Lazy loading must be used if you display images on your website to prevent damage to your site's user experience and core web vitals score. By preserving the website's loading speed and maximizing your LCP score, lazy loading enables loading images at the precise moment that users scroll down the page.

Lazy loading would be required for pages with lots of images, animations, or videos. The best pages to implement lazy loading on are not predetermined, though. Therefore, if your site has a low LCP score, you should think about implementing lazy loading and comparing the results.

3. Optimize Images

Images make up the bulk of many websites. Therefore, it's essential to optimize them since doing so can make your page noticeably slimmer, which will improve its loading speed, LCP score, user experience, and search engine rankings.

Perhaps you believe that image compression will reduce image resolution or quality. Typically, only a close-up view or an image saved in the incorrect format will reveal a difference. For graphics, always try to use png and try to use jpg for landscape images.
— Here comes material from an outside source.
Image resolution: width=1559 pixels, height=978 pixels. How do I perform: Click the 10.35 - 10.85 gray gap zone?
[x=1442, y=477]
You can also use next-generation formats like WebP, JPEG 2000, or JPEG XR, but we advise doing some research first.

In addition to compression, turning on the Content Delivery Network (CDN) for images is crucial. Your content is stored on a network of servers spread out across the globe by a CDN. Images can be served more quickly from the server closest to users because servers are dispersed across many different locations.

4. Use the correct dimensions for Images and embedded content

A poor CLS score is one that is over 0.1, and it is typically brought on by components such as images, ads, or embeds that lack measurements in the CSS file. Dimensions do matter if you want to raise your CLS rating. Setting the correct width and height ensures that the browser allots the appropriate amount of space on the page where the component loads.
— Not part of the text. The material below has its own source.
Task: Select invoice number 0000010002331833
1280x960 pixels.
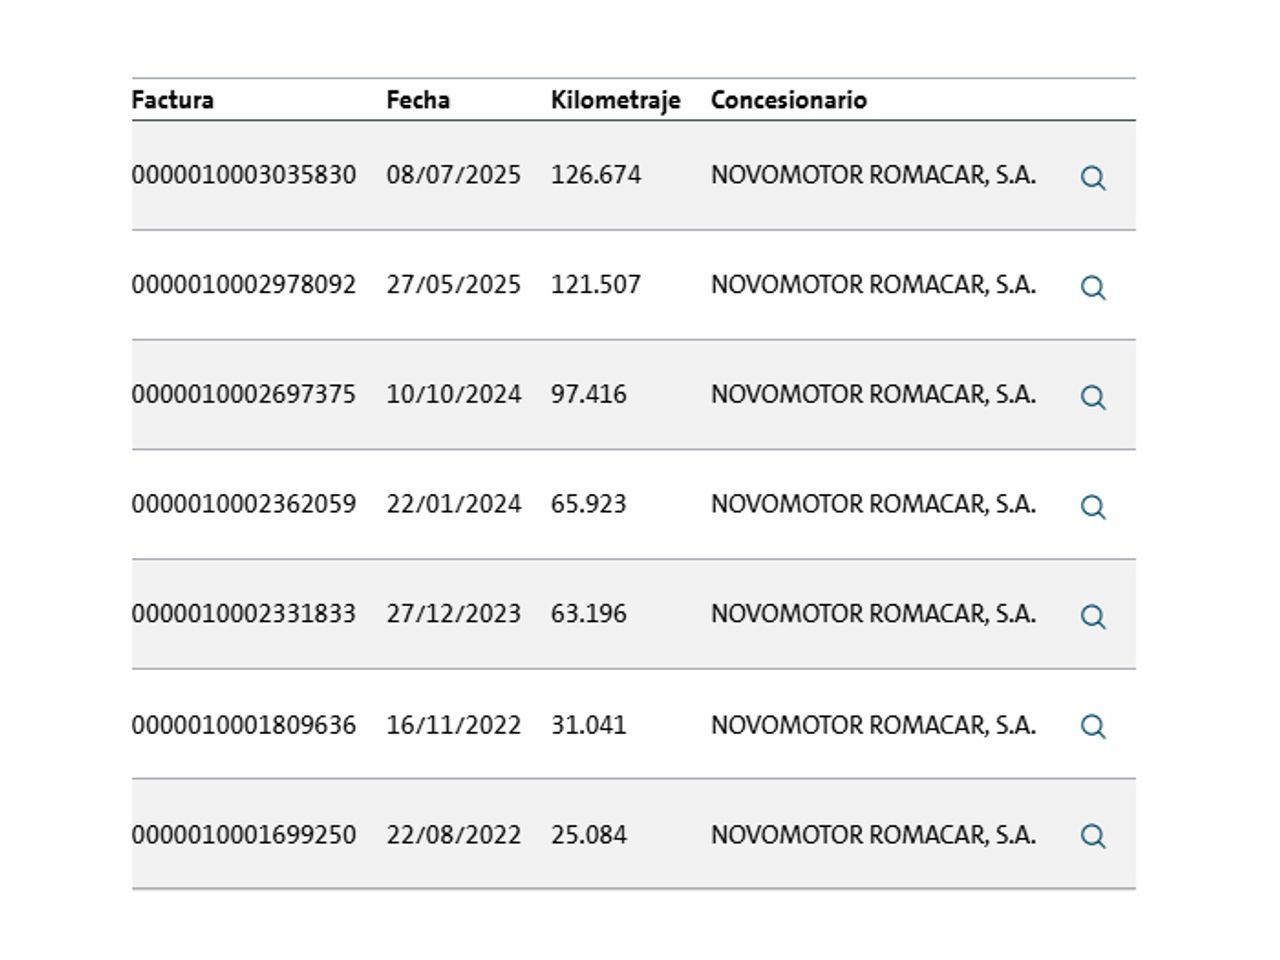Action: click(244, 614)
When embedding YouTube videos into your website, be sure to set the appropriate dimensions. The video may appear fine by default from the back end, but it may appear enormous or distorted in the front end. If so, there is a problem with the dimensions, and you should adjust them.

5. Improve Server Response Time

Long server response times can have a negative impact on both UX and SEO.
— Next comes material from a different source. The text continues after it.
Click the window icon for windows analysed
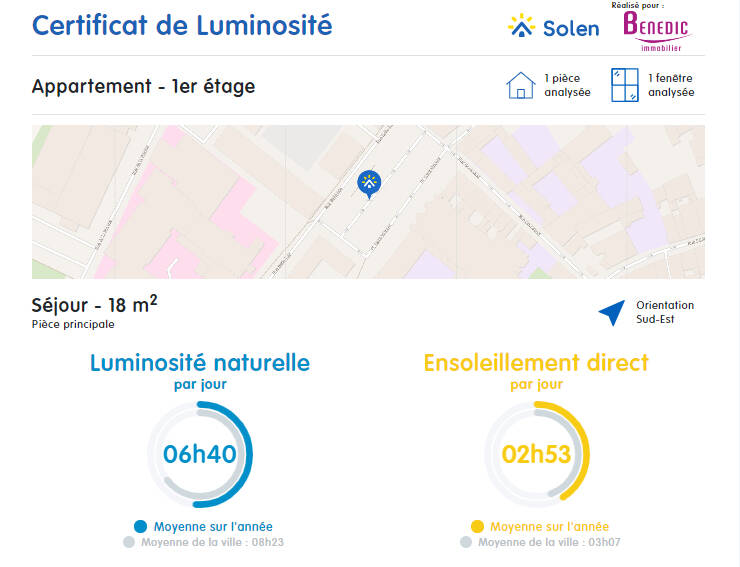This screenshot has width=740, height=567. (x=624, y=85)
Utilize Time to First Byte (TTFB), which indicates the moment the user's browser acquires the very first byte of your page's content, to gauge server response time.

To gauge your performance, gather information on your server's present performance before you begin. Following completion of the report, consider the following advice:

  1. Check your web hosting's speed.
  2. Use a CDN like Cloudflare to deliver your content.
  3. If you are using a CMS, look over your plugins. If we build your site, this is a non-issue. The performance of your site may suffer as a result of each plugin's additional weight on your page. Leave only those who are necessary.

Summing up

Keep in mind that the back end of your website interacts with the front end, so make sure the back end is optimized to provide an optimal user experience in terms of page load time, visual reliability, and responsiveness. Additionally, remembering Google's existing search signals—mobile friendliness, safe browsing, HTTPS, and restrictions on intrusive interstitial—would be beneficial.